Inactive volcano in the Galápagos Islands

Cerro Pajas (also known as Cerro Paja or Cerro de pajas) is an inactive volcano located in the south of Floreana Island in the Galápagos Islands, Ecuador. It is the highest peak on Floreana, with a maximum elevation of 640 m above sea level. (Note: Some sources give an elevation of 540 meters or 550 meters.)

==Wildlife==
The area around the Cerro Pajas crater contains the largest expanse of highland Scalesia pedunculata forest on the island, providing important habitat for multiple species of Darwin's finches, including the critically endangered medium tree finch.

===Petrel colony===
Cerro Pajas hosts the island's most important colony of Galapagos petrels.

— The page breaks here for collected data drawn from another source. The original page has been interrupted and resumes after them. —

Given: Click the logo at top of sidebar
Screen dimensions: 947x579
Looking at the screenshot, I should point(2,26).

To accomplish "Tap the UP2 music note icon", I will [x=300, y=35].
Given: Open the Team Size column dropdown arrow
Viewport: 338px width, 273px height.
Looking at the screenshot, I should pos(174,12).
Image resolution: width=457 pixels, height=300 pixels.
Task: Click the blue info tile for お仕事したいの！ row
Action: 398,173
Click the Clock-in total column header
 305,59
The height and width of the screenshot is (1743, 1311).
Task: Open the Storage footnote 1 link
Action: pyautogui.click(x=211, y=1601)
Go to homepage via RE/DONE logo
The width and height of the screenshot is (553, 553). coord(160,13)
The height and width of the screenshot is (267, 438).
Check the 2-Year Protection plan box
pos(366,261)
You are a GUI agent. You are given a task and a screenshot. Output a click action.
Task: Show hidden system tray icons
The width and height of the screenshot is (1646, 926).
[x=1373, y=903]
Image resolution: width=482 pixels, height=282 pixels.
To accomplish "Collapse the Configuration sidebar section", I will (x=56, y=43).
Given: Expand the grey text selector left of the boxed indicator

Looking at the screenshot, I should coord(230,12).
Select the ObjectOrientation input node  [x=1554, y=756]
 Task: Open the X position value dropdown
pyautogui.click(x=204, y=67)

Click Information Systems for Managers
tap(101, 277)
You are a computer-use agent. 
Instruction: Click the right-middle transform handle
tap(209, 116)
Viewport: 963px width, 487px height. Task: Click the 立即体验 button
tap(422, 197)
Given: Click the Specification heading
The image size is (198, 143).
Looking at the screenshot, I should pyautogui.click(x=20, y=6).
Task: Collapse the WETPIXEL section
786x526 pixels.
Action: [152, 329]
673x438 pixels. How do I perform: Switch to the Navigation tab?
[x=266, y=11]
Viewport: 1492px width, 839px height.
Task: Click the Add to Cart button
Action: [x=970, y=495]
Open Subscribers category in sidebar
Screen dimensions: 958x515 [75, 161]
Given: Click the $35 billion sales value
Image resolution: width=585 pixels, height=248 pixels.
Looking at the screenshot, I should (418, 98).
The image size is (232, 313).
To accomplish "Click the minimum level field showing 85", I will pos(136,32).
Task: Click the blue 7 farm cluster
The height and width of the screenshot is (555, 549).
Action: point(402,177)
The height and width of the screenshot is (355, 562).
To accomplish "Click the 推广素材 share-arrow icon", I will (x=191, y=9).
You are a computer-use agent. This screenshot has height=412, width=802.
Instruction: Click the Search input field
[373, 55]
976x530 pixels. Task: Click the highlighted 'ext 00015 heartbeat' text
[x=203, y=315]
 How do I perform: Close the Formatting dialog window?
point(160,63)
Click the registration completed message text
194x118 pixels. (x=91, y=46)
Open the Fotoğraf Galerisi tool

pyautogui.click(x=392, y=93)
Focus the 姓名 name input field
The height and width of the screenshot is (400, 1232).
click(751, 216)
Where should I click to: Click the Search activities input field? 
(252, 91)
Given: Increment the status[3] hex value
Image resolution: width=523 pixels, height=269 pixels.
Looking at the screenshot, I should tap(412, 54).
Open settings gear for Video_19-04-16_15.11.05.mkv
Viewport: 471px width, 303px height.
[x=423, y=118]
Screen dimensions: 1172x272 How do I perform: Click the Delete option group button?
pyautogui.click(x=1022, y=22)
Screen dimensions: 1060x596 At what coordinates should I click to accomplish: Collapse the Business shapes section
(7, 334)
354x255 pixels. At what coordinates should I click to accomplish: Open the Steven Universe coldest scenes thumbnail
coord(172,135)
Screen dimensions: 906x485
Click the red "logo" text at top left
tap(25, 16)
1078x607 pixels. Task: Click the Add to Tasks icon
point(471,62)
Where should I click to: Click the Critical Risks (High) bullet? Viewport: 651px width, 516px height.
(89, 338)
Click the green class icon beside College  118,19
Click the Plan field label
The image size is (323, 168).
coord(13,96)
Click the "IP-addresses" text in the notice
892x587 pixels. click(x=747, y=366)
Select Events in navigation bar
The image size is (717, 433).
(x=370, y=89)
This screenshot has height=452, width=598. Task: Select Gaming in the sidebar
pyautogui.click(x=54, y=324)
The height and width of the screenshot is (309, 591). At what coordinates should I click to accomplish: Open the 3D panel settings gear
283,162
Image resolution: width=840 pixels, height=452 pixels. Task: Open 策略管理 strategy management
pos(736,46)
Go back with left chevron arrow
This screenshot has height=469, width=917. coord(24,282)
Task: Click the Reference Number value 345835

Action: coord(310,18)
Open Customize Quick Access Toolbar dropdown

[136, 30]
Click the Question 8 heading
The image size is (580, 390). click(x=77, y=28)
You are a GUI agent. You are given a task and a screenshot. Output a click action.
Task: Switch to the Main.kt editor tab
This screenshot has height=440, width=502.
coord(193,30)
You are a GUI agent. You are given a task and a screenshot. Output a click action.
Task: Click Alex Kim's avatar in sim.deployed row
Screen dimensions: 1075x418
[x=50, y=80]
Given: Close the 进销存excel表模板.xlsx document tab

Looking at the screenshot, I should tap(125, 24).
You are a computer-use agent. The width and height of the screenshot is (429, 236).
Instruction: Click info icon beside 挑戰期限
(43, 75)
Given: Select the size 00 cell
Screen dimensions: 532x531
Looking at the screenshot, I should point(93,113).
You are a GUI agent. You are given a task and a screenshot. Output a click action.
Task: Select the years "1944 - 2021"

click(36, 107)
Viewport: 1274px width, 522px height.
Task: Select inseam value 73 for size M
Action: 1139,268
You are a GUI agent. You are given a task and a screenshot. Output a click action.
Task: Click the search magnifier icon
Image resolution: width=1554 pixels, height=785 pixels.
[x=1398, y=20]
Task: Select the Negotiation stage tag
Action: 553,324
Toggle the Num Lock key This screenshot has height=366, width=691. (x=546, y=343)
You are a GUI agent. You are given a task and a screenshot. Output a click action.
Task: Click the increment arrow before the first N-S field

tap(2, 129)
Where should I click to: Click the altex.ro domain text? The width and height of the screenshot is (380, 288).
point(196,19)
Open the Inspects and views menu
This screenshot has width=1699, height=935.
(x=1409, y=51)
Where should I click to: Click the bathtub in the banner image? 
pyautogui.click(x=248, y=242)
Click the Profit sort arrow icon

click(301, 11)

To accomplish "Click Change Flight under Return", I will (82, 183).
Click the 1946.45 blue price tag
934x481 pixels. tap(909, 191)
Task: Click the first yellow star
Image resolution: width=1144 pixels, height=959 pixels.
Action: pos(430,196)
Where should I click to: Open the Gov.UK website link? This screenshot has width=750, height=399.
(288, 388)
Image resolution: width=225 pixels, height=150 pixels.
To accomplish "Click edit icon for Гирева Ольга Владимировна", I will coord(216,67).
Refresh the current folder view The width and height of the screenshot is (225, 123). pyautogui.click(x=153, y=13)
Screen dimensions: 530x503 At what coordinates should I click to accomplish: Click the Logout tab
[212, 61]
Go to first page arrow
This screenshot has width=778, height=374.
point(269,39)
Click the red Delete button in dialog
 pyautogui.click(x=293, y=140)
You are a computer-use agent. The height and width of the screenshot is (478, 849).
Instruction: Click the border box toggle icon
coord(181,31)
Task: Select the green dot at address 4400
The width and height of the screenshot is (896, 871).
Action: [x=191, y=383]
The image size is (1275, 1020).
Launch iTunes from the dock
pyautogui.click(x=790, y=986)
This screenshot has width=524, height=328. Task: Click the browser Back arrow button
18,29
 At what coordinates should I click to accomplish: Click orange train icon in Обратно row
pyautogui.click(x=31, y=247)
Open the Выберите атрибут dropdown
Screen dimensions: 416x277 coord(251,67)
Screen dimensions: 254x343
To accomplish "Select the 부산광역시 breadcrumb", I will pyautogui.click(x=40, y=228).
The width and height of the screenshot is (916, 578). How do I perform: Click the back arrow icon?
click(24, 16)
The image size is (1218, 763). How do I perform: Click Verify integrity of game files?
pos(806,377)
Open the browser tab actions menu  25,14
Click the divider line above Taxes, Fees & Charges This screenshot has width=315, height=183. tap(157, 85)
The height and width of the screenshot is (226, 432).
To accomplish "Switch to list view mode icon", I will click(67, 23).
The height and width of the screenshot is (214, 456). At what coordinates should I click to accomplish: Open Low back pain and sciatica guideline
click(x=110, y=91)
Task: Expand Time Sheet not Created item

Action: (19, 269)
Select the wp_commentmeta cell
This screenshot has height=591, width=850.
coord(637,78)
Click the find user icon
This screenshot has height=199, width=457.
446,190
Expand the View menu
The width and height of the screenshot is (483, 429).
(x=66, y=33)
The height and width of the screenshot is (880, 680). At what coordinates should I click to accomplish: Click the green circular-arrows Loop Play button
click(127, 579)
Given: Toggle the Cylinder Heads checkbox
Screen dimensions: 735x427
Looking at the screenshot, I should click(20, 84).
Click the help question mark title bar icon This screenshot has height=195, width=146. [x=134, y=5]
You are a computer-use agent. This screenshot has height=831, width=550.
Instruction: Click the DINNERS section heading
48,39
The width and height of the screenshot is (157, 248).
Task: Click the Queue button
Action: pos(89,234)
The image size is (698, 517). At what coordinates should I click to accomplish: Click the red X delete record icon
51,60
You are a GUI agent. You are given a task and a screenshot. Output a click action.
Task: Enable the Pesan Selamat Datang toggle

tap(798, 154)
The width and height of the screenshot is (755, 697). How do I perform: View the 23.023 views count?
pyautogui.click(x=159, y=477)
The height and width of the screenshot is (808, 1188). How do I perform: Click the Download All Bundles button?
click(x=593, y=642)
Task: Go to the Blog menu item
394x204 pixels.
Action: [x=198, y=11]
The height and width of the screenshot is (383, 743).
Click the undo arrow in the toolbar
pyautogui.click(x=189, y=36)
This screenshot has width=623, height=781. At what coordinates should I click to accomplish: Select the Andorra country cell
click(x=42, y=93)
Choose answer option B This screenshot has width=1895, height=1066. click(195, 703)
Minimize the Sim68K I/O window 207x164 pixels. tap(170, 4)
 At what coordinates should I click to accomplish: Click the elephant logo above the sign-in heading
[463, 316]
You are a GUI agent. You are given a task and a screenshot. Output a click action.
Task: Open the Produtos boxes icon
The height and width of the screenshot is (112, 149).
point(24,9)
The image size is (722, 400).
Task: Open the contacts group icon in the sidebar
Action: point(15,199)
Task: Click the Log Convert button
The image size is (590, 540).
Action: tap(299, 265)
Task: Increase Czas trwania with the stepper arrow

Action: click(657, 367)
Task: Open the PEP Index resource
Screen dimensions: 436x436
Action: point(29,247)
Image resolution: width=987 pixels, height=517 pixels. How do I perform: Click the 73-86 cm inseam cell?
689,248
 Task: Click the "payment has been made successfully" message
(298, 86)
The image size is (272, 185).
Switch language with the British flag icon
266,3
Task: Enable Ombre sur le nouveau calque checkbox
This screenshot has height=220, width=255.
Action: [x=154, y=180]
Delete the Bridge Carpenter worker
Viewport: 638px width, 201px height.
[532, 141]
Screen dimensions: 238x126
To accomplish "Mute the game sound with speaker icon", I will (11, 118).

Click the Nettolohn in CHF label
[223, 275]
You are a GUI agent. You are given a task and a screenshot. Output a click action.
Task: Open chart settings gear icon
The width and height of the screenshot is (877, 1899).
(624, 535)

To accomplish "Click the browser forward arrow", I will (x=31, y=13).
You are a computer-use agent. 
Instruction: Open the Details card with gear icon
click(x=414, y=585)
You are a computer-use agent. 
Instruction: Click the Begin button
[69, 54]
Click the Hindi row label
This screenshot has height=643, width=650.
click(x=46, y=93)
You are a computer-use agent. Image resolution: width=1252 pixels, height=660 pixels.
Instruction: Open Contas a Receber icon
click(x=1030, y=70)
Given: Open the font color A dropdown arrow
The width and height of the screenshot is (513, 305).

In 1981, it was estimated that the petrel colony, comprising about 2000 breeding pairs, was declining by 33% every year, due to predation by black rats, cats and other introduced species. The colony is also threatened by introduced plants, such as Lantana camara L., which was introduced to the island in 1938. In 1982, the World Wildlife Fund funded a five-year conservation programme to control rats, cats, pigs, goats and donkeys at the colony.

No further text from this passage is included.